General rationale: This set-up aims to preserve the (traditional) method for from-scratch language teaching which has worked so well over the past years, and has been commended by students.

The four taught classes per week introduce, explain, demonstrate, and give students the opportunity to apply under guidance, the knowledge of the Latin language and the approach to analysing Latin texts which the module aims to instil. Time is set aside in each session for students to ask questions.

In private study, students consolidate knowledge imparted in the taught classes, further practise applying that knowledge to set exercises, and learn to use their language skills to think in analytical and constructive ways about original Latin texts.
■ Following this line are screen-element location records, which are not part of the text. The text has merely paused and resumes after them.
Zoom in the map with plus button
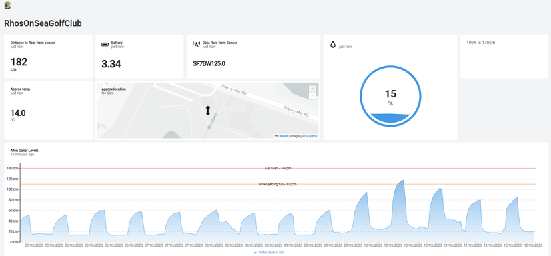Image resolution: width=551 pixels, height=256 pixels. tap(312, 89)
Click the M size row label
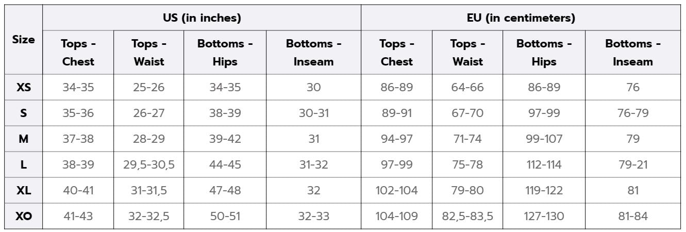 [x=23, y=139]
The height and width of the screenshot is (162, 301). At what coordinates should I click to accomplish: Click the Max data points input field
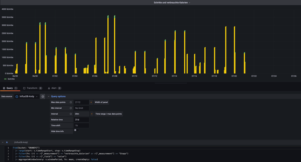click(x=82, y=102)
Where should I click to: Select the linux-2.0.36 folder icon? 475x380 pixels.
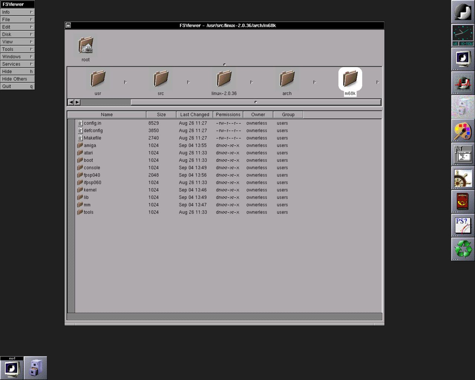[224, 79]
Written exercises are set in order to aid students review, apply, and consolidate their linguistic knowledge.

If the Covid-related guidance in place during the semester requires us to move teaching on-line, the timetabled sessions will be retained as synchronous Zoom sessions.

Assessment Methods

The format of resits will be determined by the Board of Examiners

Description Length Semester When Set Percentage Comment
Written Examination901A5024-hour take-home exam
Other Assessment
Description Semester When Set Percentage Comment
Written exercise1M35In format of assignments for weekly Latin-in-Action component; 2,000 words
Written exercise1M15tests on a mostly weekly basis, requiring approx. 10 short answers (e.g. vocab items, word forms, transl. of short sentences)
Formative Assessments
Description Semester When Set Comment
Written exercise1MShort exercises in grammar and vocabulary, to be completed in physical or on-line format.
Assessment Rationale And Relationship

An examination is still inevitably the best way of testing students' assimilation of linguistic knowledge and skills. (If in-presence examinations are not permitted by covid-related guidance in place at the time, a 24-hour take-home exam will be offered.)
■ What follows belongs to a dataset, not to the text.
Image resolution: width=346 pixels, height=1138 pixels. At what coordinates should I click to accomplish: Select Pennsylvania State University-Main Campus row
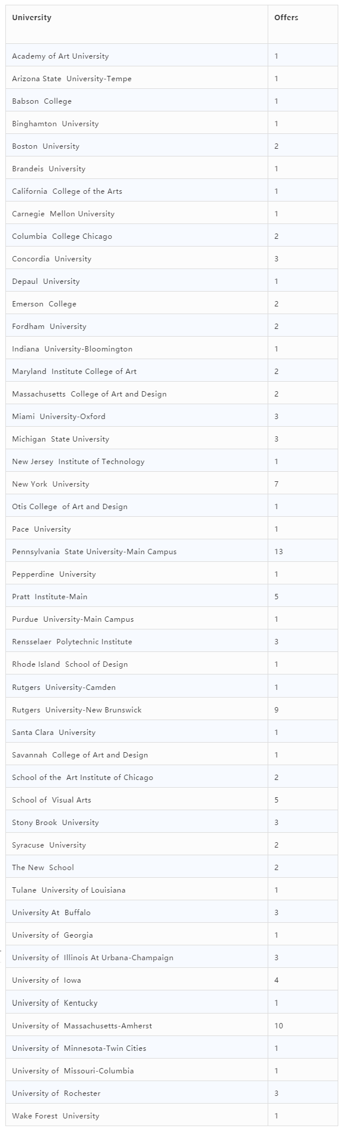coord(172,551)
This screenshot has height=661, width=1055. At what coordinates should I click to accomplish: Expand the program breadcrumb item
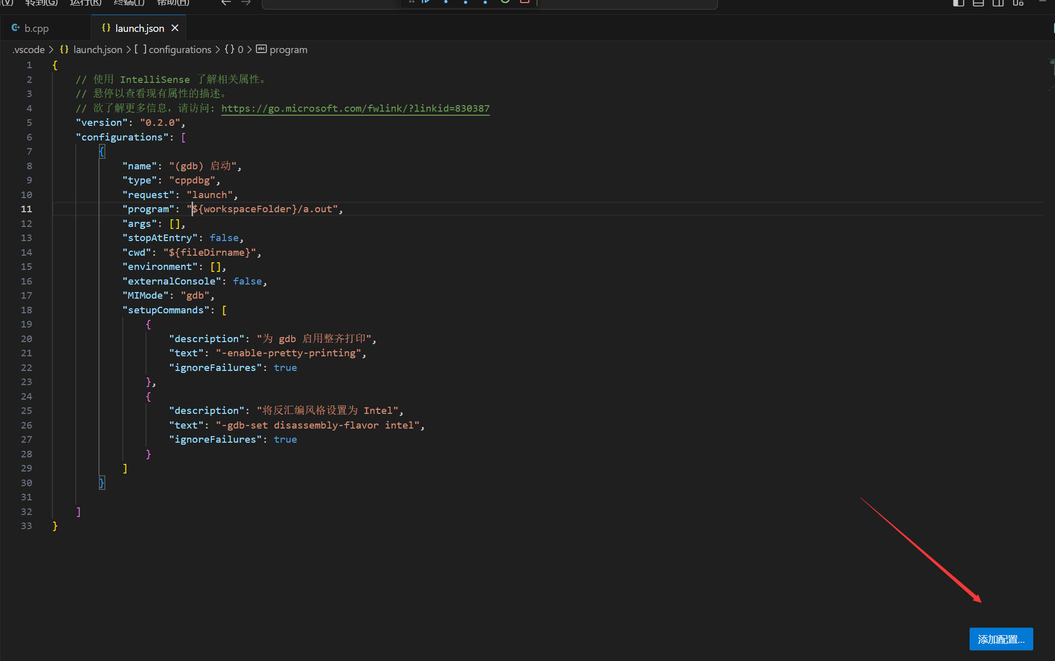(x=288, y=50)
The assignment is designed to assess students' ability to apply their linguistic knowledge and analytical and problem-solving skills to original literary texts in a way that develops and tests their skills of close literary analysis.
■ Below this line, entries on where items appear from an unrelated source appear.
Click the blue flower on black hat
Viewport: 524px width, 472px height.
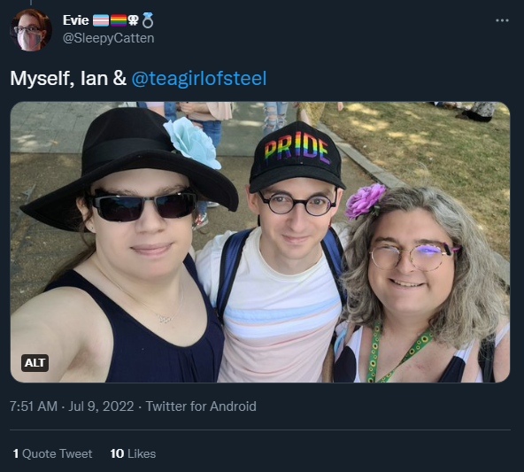[x=192, y=143]
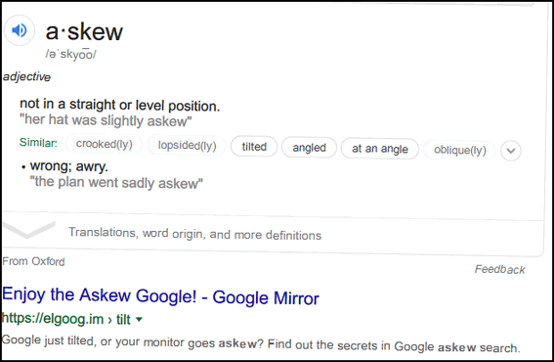The width and height of the screenshot is (554, 362).
Task: Click the adjective part-of-speech label
Action: tap(26, 76)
The tests ensure students’ constant review of the material covered in the module, and allow the teacher to detect difficulties early on in the semester and provide students with constant feedback on their progress.
If teaching moves on line because of public-health considerations, depending on the time this happens these summative tests will be wholly or partly converted into formative ones, with adaptation of the percentages. To keep matters transparent for students, the number of alternative arrangements is restricted to two: (1) if the move to on-line teaching happens before the test in teaching week 6, all tests will count as formative, the exam will count for 55%, the assignment for 45% (mirroring the arrangements in 2020-21); (2) if the move happens after the week-6 test, the tests taken until then will be summative, and count for 5%, the exam for 50%, and the assignment for 45%.

The short, formative exercises help students review and consolidate the material introduced to them in the previous session.

Submitted work tests intended knowledge and skills outcomes, develops key skills in research, reading and writing.

This module cannot be made available to Study-abroad, non-Erasmus exchange and Loyola students under any circumstances.